Proceedings of SPIE 1989
Conference paper

The P300: An approach to automated inspection of patterned wafers

View publication


As IC groundrules shrink, manual optical inspection of multilevel patterned wafers becomes ineffective if not impossible, and efforts to develop automatic wafer inspection systems have expanded. This paper describes one successful approach, the P300 Automatic Wafer Inspection System[1], which uses a greylevel reference comparison of adjacent cells to locate defects on periodic pattern.
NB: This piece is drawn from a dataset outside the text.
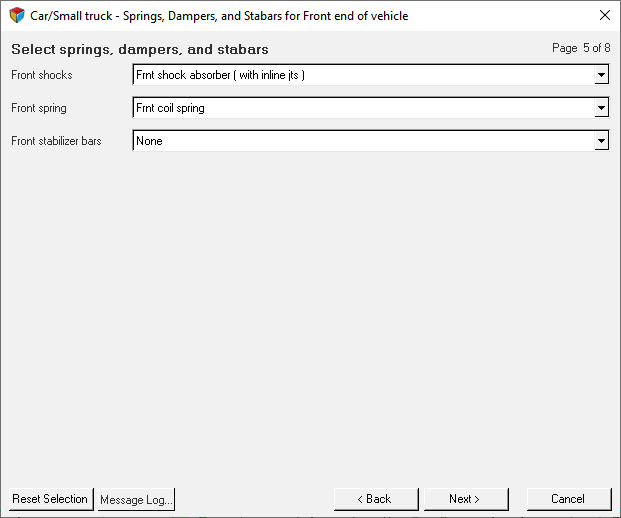Click the 'Front shocks' label
The width and height of the screenshot is (621, 518).
click(42, 75)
The defects may be either pattern anomalies or particulates. Experiments demonstrate that the P300, scanning at a rate significantly faster than a human inspector, finds over ninety percent of half micron defects and over ninety-five percent of defects one micron or larger. By basing the inspection algorithm on a cell-to-cell comparison within a frame, as opposed to the conventional chip to chip or chip to CAD database reference, the system avoids detecting false alarms caused by acceptable variations in reflectivity, film thickness, critical dimensions and overlay registration over the surface of the wafer. A simple cell-to-cell comparison, however, would he prone to detecting false alarms due to electronic and digitization noise, aliasing, vibration, and illumination non-uniformity, as well as small scale acceptable process variation. By adding a statistical test to filter out noise and an edge detector to reduce sensitivity on edges, the false positive rate has been kept below a fraction of a percent of the frames inspected. The paper will discribe the system architecture and inspection algorithms and discuss specific inspection applications. © 1989 SPIE.